### Given entries ###

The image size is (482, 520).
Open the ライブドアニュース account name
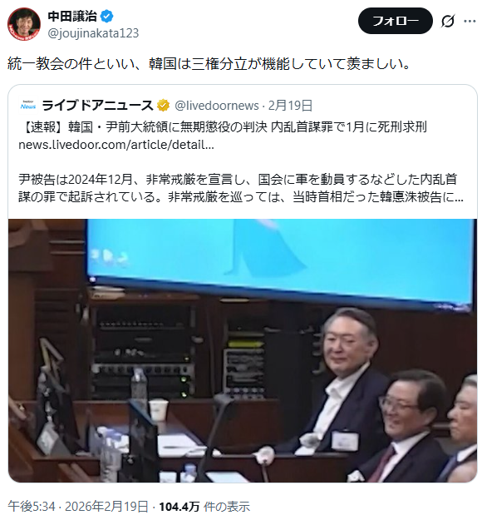coord(97,106)
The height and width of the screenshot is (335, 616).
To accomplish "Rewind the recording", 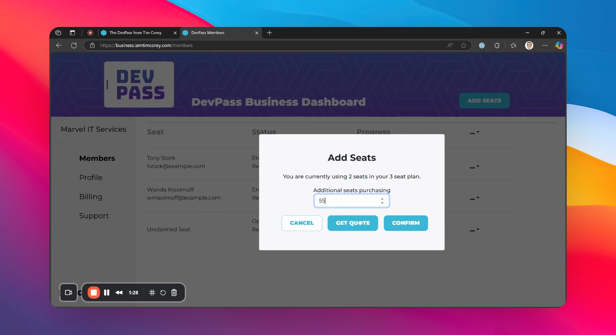I will (x=119, y=293).
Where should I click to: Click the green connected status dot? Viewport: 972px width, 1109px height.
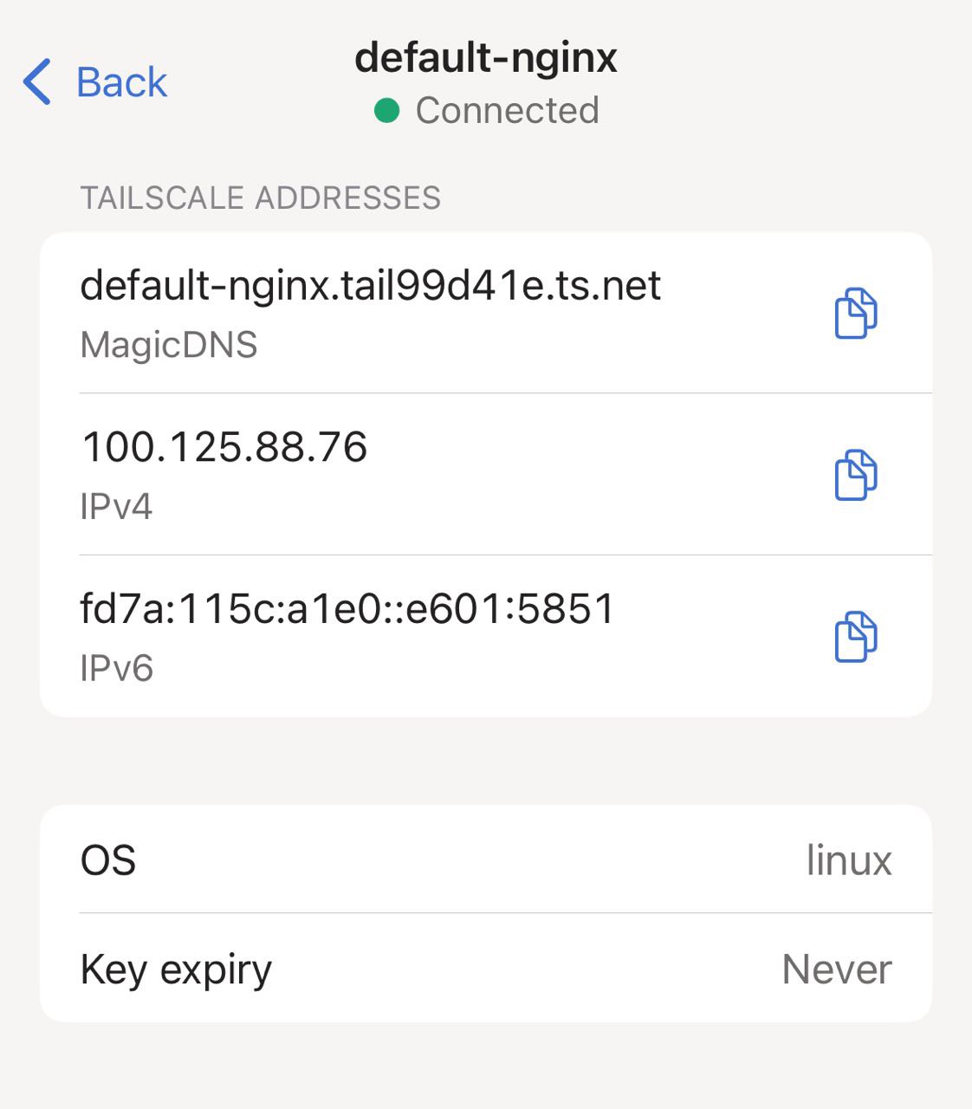pos(386,111)
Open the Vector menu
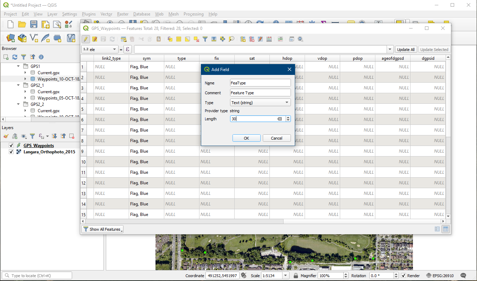The height and width of the screenshot is (281, 477). pyautogui.click(x=106, y=14)
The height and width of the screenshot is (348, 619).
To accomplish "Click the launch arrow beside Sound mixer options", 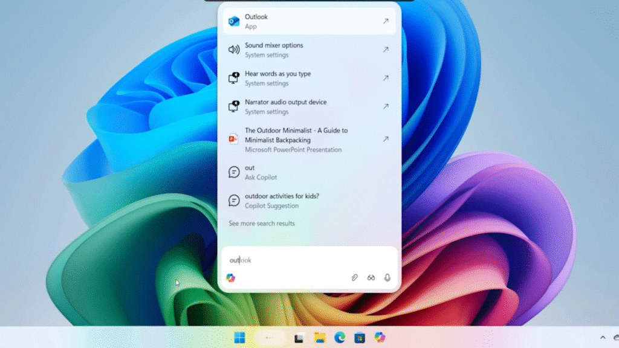I will (x=386, y=50).
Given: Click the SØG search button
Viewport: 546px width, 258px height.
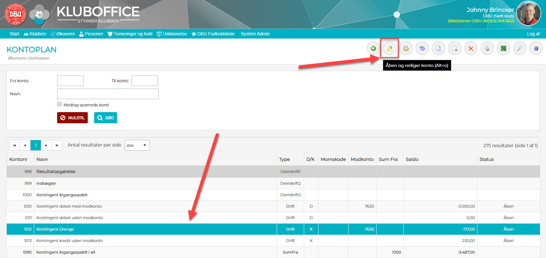Looking at the screenshot, I should 105,118.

###

▶ _What to produce_
Give back word for word the lines from the one containing "Given: Click the SØG search button" through the final line of the data above. Pictures are to be left out.

▶ _Your solution_
Given: Click the SØG search button
Viewport: 546px width, 258px height.
Looking at the screenshot, I should 105,118.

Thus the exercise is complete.